Avec le saxophoniste Tevet Sela, la pièce «parle de sensualité, des relations humaines, de la beauté à petite et grande échelle. Derrière les sonorités aiguës et les synthétiseurs, c’est un hymne à l’action, l’expression d’une force guerrière émancipée qui puise dans nos insatisfactions», décrit la musicienne.
Le nom Bea Box est un clin d’œil au mot «béatitude», d’où les rythmes méditatifs et les sons enveloppants qui caractérisent le projet. Cela dit, «ma musique demeure bien énergique», insiste-t-elle. Elle garde en effet l’empreinte punk et industrielle de l’époque où elle a vécu à Berlin. «C’est à cette ville que me font penser les galeries d’Arsenal en raison de leur aspect brut, du béton des salles et de l’effervescence créative qui s’en dégage», note-t-elle.
Un carrefour d’inspirations
Chaque performance s’adapte ainsi à la scène insolite qu’offre l’immense galerie. «Une connivence s’établit avec les diverses installations quand on joue ici, comme si on voyageait d’un monde à l’autre», observe la musicienne.
Joannie Labelle se produira notamment devant la géante installation Whispers réalisée par le collectif Light Society. «Je suis particulièrement excitée par cette pièce, car elle reprend des thèmes semblables à ceux de mes chansons, comme Hush Hush, qui parle du silence comme moyen de communication. L’idée est de créer une sorte d’harmonie, un accompagnement entre mon œuvre et celle-ci», explique-t-elle.

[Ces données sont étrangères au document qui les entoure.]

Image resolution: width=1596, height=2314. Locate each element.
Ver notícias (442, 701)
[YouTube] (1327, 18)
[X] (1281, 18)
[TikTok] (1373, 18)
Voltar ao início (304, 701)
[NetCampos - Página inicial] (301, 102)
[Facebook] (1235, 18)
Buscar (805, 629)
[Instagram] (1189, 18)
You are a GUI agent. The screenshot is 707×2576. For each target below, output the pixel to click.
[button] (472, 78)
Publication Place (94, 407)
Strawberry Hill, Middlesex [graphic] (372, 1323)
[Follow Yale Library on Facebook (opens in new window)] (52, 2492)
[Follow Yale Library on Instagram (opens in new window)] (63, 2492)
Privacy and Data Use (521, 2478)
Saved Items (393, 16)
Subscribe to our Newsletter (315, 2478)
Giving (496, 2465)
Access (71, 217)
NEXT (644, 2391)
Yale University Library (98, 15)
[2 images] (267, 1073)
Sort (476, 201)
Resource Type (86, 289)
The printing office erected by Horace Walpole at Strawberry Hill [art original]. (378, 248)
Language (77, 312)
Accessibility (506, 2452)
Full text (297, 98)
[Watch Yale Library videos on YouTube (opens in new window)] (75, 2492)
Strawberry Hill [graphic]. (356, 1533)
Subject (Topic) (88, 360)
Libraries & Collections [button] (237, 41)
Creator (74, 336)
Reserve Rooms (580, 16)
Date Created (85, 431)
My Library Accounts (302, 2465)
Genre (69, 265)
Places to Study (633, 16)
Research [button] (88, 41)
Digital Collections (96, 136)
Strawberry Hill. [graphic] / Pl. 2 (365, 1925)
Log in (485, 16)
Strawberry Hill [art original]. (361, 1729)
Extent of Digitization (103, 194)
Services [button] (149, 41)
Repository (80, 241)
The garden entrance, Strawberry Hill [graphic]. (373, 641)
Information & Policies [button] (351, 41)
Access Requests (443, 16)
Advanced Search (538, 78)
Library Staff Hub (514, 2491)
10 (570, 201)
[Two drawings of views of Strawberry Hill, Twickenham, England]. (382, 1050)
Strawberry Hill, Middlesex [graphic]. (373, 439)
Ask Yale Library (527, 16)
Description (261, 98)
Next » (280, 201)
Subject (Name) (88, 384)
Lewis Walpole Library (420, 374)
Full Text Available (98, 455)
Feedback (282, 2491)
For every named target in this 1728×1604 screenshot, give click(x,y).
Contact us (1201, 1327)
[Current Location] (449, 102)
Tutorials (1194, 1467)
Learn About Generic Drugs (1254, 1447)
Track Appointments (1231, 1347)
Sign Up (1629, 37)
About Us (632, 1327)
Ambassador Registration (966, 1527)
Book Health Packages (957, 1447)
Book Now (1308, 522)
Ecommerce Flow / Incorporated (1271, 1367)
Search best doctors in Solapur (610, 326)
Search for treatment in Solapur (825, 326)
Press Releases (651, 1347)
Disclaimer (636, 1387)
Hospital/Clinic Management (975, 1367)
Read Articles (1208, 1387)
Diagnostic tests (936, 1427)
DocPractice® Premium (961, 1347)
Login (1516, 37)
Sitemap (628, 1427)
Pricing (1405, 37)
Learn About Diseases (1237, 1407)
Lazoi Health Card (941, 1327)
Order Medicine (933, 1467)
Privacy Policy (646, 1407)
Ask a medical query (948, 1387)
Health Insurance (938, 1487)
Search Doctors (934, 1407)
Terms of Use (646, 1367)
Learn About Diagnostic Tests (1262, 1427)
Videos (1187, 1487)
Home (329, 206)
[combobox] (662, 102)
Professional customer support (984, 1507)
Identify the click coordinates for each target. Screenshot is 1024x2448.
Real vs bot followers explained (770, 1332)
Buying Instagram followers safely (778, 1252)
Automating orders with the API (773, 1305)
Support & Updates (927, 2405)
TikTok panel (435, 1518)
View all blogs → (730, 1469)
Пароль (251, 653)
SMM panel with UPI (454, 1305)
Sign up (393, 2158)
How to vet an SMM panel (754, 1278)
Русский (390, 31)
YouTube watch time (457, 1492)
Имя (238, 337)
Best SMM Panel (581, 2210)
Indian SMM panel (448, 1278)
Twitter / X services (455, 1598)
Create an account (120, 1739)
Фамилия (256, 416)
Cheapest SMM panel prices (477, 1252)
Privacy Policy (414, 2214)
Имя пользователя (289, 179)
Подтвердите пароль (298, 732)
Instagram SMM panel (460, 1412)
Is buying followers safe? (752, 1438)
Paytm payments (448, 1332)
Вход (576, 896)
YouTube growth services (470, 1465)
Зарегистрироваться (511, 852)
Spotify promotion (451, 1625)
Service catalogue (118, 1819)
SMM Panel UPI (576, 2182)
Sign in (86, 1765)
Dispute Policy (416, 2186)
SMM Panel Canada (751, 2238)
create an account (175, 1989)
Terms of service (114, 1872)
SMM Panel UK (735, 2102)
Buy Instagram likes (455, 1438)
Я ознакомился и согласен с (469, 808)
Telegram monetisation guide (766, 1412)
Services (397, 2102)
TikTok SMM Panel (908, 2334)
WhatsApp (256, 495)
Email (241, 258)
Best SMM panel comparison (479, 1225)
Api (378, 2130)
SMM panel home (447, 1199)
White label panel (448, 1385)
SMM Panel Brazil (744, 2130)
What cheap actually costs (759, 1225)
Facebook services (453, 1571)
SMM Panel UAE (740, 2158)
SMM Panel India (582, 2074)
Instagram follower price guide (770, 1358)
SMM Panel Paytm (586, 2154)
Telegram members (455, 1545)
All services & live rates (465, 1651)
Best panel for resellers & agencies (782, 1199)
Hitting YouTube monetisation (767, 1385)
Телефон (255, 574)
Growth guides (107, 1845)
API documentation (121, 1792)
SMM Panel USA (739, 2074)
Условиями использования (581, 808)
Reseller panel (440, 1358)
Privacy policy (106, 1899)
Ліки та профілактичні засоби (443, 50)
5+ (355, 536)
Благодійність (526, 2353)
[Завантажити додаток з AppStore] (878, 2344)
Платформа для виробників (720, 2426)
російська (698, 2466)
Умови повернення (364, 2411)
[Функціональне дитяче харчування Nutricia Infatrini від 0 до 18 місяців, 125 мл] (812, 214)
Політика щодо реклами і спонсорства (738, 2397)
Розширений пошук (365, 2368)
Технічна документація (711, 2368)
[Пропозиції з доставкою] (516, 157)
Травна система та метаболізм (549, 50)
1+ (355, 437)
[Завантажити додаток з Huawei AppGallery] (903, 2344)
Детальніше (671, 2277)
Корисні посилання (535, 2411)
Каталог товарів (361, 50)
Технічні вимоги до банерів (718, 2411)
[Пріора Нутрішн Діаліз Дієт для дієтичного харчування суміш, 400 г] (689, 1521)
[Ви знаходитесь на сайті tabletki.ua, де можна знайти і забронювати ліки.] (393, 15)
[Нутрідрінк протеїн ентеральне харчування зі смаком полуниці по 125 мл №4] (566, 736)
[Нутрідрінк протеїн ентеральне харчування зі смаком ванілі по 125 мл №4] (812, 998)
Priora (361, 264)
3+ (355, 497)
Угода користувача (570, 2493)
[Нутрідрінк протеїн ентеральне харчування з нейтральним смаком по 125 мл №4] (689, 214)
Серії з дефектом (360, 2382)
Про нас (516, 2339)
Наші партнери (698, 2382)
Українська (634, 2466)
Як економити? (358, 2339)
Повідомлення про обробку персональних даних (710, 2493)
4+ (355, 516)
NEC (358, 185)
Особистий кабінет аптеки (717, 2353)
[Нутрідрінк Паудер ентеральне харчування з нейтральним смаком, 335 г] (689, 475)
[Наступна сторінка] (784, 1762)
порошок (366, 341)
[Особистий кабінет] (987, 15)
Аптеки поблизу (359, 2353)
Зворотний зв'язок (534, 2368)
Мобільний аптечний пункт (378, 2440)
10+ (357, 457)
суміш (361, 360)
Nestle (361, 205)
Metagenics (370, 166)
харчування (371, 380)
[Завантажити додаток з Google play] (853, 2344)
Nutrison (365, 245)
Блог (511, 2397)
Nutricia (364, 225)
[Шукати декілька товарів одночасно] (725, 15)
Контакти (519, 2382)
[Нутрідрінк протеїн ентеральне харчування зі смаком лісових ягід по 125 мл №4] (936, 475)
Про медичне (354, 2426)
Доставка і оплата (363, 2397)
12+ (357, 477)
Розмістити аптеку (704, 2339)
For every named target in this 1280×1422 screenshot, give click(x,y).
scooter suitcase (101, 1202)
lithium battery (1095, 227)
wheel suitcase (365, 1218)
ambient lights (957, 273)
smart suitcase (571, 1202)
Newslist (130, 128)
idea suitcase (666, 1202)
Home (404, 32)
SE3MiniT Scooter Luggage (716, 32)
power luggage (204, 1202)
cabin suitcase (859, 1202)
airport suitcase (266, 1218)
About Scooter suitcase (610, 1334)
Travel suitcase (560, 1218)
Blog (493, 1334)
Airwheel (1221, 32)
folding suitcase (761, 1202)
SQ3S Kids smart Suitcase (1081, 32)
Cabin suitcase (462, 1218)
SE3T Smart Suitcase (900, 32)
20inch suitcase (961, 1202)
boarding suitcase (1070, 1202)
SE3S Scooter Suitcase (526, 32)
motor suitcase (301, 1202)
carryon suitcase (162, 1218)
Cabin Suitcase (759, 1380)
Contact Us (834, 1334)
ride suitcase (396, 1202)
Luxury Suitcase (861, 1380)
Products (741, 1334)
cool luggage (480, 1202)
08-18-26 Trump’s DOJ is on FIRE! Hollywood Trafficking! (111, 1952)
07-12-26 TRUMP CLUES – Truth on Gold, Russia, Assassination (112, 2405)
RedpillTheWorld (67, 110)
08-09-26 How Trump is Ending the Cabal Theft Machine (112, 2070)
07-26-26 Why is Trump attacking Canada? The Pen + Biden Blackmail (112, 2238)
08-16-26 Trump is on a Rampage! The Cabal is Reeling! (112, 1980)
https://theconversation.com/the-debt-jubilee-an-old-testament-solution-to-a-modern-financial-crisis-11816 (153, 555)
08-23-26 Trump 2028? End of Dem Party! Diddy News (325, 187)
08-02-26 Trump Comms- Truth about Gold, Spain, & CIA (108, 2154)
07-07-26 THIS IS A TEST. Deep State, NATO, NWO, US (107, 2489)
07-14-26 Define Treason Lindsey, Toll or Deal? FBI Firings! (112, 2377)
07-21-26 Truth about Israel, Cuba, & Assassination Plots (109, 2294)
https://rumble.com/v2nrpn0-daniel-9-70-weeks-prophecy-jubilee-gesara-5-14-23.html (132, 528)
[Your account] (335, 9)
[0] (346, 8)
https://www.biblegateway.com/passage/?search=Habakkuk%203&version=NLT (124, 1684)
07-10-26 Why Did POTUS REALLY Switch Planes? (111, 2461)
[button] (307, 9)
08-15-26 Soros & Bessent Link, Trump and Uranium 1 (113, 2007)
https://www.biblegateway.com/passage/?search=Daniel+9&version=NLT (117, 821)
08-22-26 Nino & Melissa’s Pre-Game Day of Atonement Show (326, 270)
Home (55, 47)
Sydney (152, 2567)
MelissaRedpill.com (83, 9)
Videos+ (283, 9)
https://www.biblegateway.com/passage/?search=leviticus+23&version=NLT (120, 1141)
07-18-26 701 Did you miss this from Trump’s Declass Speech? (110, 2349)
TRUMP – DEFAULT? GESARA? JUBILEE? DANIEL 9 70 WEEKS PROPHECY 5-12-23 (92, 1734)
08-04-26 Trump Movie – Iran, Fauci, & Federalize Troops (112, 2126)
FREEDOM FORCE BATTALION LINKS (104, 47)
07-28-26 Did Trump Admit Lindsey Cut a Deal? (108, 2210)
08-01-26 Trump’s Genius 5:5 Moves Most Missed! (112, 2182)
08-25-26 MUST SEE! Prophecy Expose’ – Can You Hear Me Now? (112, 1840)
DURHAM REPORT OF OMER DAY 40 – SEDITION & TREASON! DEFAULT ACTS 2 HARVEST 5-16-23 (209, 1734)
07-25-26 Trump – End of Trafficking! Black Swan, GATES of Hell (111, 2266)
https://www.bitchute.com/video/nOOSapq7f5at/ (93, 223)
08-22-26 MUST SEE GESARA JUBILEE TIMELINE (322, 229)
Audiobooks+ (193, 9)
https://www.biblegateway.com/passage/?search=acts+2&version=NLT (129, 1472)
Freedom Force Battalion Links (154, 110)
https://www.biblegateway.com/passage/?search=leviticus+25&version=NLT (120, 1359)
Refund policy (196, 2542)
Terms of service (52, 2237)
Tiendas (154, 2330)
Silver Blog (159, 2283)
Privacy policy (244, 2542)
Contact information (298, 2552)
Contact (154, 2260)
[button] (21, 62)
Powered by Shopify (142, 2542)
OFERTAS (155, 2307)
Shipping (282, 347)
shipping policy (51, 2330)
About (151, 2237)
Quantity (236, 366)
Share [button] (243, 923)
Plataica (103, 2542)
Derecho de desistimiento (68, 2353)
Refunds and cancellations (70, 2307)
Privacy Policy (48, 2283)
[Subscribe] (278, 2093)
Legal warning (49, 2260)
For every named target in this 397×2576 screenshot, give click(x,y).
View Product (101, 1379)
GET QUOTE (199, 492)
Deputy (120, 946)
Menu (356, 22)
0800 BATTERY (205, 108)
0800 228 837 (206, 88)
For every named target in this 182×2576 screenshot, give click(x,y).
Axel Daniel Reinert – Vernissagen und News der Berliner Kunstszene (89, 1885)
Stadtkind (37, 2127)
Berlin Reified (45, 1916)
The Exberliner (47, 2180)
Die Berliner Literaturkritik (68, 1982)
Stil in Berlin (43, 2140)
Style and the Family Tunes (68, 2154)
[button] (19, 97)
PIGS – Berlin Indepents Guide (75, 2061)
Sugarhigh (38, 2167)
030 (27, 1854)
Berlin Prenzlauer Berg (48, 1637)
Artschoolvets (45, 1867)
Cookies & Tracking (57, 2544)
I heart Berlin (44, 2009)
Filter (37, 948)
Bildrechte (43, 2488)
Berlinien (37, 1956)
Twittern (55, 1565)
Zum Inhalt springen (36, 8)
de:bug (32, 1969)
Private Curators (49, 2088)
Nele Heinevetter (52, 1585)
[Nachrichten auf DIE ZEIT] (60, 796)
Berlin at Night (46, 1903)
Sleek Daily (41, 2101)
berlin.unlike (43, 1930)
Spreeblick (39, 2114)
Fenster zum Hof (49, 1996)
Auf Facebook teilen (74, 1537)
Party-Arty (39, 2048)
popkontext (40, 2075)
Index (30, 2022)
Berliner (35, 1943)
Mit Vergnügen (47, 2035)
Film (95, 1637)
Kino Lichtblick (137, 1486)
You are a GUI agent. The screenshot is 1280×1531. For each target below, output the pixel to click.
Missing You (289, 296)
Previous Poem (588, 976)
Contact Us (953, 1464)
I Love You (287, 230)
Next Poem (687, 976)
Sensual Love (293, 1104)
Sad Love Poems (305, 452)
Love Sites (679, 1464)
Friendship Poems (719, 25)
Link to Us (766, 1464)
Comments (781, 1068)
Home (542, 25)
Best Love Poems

Les créations vidéo de Cynthia Naggar, complice de longue date de Bea Box, compléteront la dimension visuelle du concert. «Les images et programmations de Cynthia agiront comme un écho Ce sera donc une performance totalement unique, propre à cette soirée», assure la musicienne.
«Les artistes s’inspirent beaucoup des œuvres pour faire leur performance ou leur installation. Ils vont penser la soirée de plusieurs façons sur le plan visuel. Ils vont tenter d’enrichir ce qu’on peut comprendre en regardant les œuvres, et ça nous donne une tout autre perspective sur le lieu», remarque Sophie Pouliot.
Des danseurs de la compagnie Danse Danse sont même allés jusqu’à établir leurs quartiers pendant quelques semaines à Arsenal, le temps de concocter une chorégraphie entièrement inédite.
L’équipe d’Arsenal espère offrir encore plus de résidences de ce type, où les artistes pourront, comme dans un laboratoire, imaginer un concept à partir des œuvres exposées, et faire du Mardi Culturel le point culminant de leur recherche.
«On aimerait aussi que le lien entre l’artiste et l’exposition soit renforcé de manière plus concrète, que les artistes au programme forment un tout cohérent et soutiennent ce qu’on présente», espère Sophie Pouliot.